Da bekam ich zum Beispiel Mon Cheri, weil ich mein kleines Faible für diese fies leckeren Süßigkeiten habe und die Patientin mein Buch gelesen hatte, in dem ich davon berichte. Eine andere Frau, die ich seit Jahren betreue und sehr mag, schenkte mir meinen Lieblingswein zu Nikolaus. Und ein hochbetagter Herr gab einen wunderschönen Blumenstrauß ab, weil man Damen Blumen überreicht, wie er erklärte.

Eine Dame schenkte mir Quittengelee und wunderschöne Bambusservietten.

 

Auch unsere langen Impftage waren bisher stets von Dankbarkeit begleitet. Dafür, dass wir das tun und trotz des Stresses immer versuchen, ein offenes Ohr für Bedenken und Sorgen zu haben.
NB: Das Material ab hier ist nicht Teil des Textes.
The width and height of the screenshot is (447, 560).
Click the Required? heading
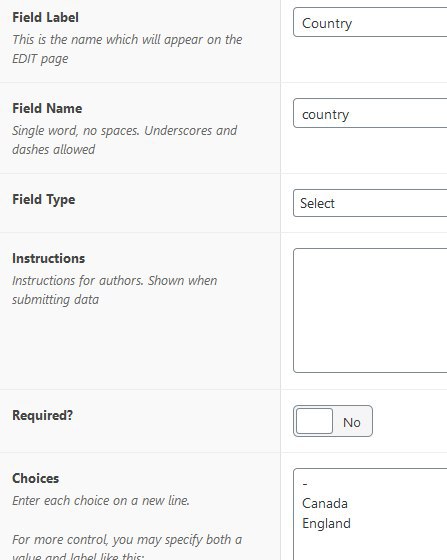click(x=42, y=415)
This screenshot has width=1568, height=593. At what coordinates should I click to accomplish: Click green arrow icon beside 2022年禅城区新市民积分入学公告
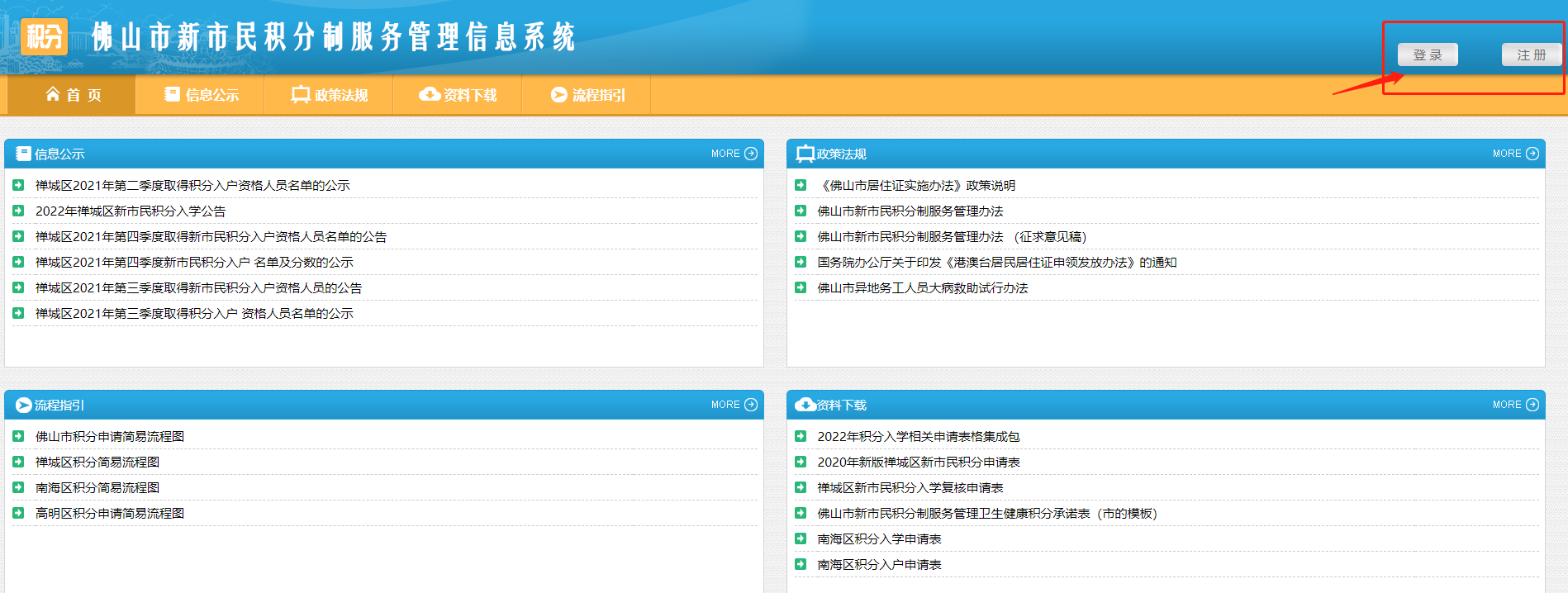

Und es tut gut, den Blick darauf zu lenken, denn die angespannten Nerven und die schlechte Laune vieler Patient*innen müssen wir auch oft genug aushalten. 

 

Back to social media

 

Seit gestern bin ich nun wieder im Social-Media-Geschehen und habe mich durch meine Twitter-Timeline gelesen. Ich gebe zu, es ist schön, wieder dort zu sein. Es ist, als würde man Altbekannte auf der Straße treffen und einen Schwatz halten.

 

Es ist wie immer: die Dosis macht das Gift. Twitter und Co. gibt es bei mir nur noch am Rechner. Mein Handy bleibt twitterfrei, das reduziert das Risiko, sich in den Medien zu verlieren. 

 

Das „Detoxen“ kann ich wirklich nur empfehlen. Das Leben ist zu schön, um es nur digital zu erleben.